Properties of a soluble domain of subunit C of a bacterial nitric oxide reductase.

Bacterial nitric oxide reductases are integral membrane proteins that catalyze the reduction of two molecules of nitric oxide to nitrous oxide and water. They are diverged members of the superfamily of heme/copper oxidases. The enzyme from Paracoccus denitrificans (NorBC) contains two subunits; NorB comprises the membrane-integrated active site, which harbors a heme iron/non-heme iron dinuclear center. NorC is a membrane-anchored c-type cytochrome and presumably the site of electron uptake. A DNA construct encoding the water-soluble domain of NorC (NorC(sol)) was coexpressed with the cytochrome c maturation genes in Escherichia coli. Using redox potentiometry, electronic absorption, circular dichroism (CD), magnetic CD (MCD), nuclear magnetic resonance, and electron paramagnetic resonance (EPR) spectroscopy the following observations were made: (i) NorC(sol) was folded into a alpha-helical structure. (ii) The low-spin heme iron was coordinated by histidine and methionine in both redox states. (iii) The midpoint redox potential of the NorC(sol) heme was 183 mV, much lower than the corresponding value of 275 mV in the NorBC complex.
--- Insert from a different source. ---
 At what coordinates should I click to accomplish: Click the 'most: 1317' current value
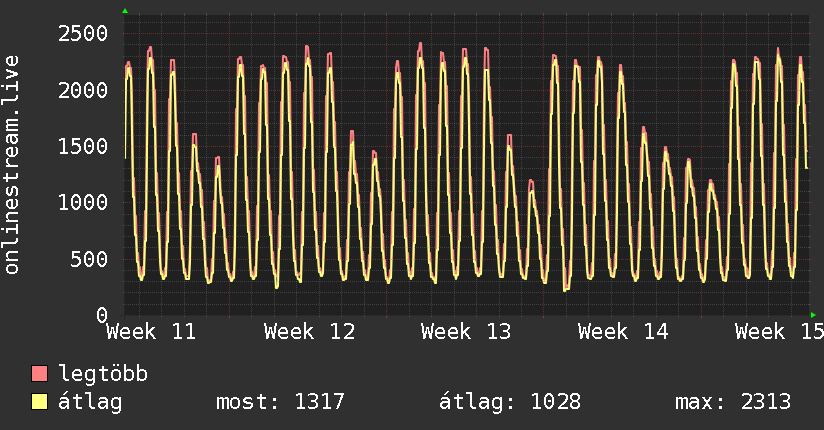[280, 403]
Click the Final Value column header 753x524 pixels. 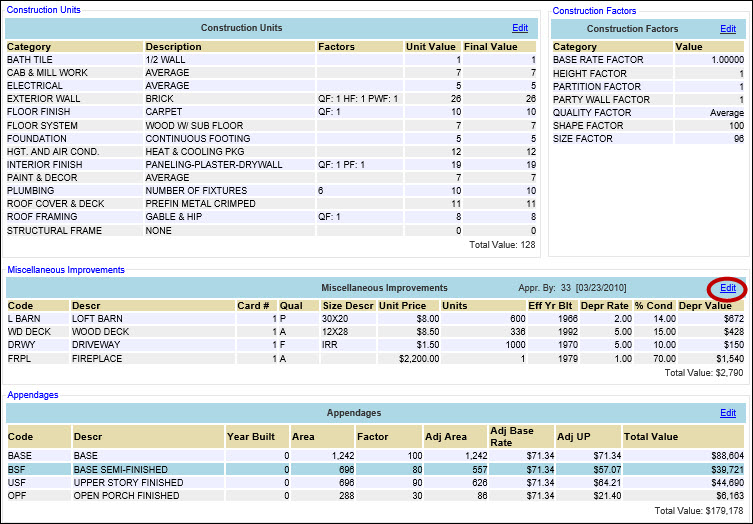click(x=490, y=46)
This points to an increased solvent exposure of the NorC(sol) heme compared to in the native NorBC complex and shows that the electronic properties of NorC are modulated by NorB in the complex. (iv) The EPR and MCD spectra of NorC(sol) were considered alongside the spectra of NorBC, which has helped to resolve the contribution that different redox centers make in the holo-enzyme complex.